NSW DPI researchers win Environment Day Award

Robert Downie, Managing Director BEST Energies, Adriana Downie, Technical Manager BEST Energies and Lukas Van Zwieten, Senior Research Scientist NSW DPI at the World Environment Day Awards.

Efforts by NSW Department of Primary Industries (NSW DPI) scientists to address the pressing need to reduce greenhouse gas emissions have been recognised in World Environment Day Awards for 2007.

NSW DPI and industry collaborators BEST Energies won the award for research into the benefits of pyrolysis products and progress in commercialising this technology to achieve large scale climate benefits.

Pyrolysis is a renewable energy technology, developed by BEST Energies, which involves heating green waste or other biomass without oxygen. It has been hailed by leading environmentalist Tim Flannery as one of the most important available for stabilising the world’s climate.

NSW DPI formed a research partnership with BEST two years ago to investigate the potential of agrichar, a black carbon by-product of pyrolysis.

Research findings from Wollongbar Agricultural Institute are revealing the enormous promise of agrichar. Trials using agrichar as a soil amendment have doubled and, in one case, tripled crop biomass yield when applied at the rate of 10 tonnes to the hectare.

This new process also offers hope for using soils as a permanent carbon “sink”. Research trials measuring gases given off from the soil containing agrichar found significantly lower levels emitted of carbon dioxide and nitrous oxide - a greenhouse gas more than 300 times as potent as carbon dioxide. The carbon in agrichar remains locked up in the soil for many years longer than, for example, carbon applied as compost, mulch or crop residue.

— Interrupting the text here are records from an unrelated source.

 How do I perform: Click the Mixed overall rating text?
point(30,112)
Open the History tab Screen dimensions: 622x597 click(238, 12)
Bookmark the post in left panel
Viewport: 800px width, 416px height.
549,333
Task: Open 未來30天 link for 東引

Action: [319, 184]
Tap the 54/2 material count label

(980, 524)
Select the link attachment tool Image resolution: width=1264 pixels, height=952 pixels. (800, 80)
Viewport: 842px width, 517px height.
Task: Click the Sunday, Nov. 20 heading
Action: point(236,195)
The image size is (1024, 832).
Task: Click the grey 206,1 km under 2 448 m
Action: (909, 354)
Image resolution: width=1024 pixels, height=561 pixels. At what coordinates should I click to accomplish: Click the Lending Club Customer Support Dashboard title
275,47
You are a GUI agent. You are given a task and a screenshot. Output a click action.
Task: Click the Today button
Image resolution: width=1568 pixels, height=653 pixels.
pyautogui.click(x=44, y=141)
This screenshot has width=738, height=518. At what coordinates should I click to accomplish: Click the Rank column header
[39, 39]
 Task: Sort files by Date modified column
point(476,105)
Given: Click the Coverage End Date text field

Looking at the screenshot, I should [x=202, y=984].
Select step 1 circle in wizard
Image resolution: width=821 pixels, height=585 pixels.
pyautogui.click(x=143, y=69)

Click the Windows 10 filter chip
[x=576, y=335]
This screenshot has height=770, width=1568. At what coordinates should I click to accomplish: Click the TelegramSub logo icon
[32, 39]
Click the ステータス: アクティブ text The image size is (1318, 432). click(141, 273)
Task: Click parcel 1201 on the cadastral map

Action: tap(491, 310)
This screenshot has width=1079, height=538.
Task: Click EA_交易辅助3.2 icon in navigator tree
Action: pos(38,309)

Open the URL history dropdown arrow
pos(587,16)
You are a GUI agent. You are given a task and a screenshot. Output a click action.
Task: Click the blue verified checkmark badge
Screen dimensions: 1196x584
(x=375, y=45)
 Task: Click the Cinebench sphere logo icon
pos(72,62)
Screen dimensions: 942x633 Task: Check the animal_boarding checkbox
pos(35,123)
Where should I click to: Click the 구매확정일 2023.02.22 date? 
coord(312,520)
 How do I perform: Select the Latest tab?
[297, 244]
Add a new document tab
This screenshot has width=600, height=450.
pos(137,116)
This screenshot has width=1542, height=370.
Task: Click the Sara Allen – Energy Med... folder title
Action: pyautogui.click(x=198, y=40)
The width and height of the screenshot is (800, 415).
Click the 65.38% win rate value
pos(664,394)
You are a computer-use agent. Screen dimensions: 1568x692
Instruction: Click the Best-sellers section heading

NSW DPI senior research scientist Dr Lukas Van Zwieten said soils naturally turn over about 10 times more greenhouse gas on a global scale than the burning of fossil fuels.

“So it is not surprising there is so much interest in a technology to create clean energy that also locks up carbon in the soil for the long term and lifts agricultural production,” he said.

Members of NSW DPI agrichar research team include scientists Yin Chan, Annette Cowie, Steve Kimber, Katrina Sinclair and BP Singh and technical staff Josh Rust, Scott Petty, Dick Bryant, Mike Heesom.

The World Environment Day Awards are an annual national awards program run by the United Nations Association of Australia. This year the awards acknowledge actions taken at a local level to address global environmental issues. World Environment Day is 5 June.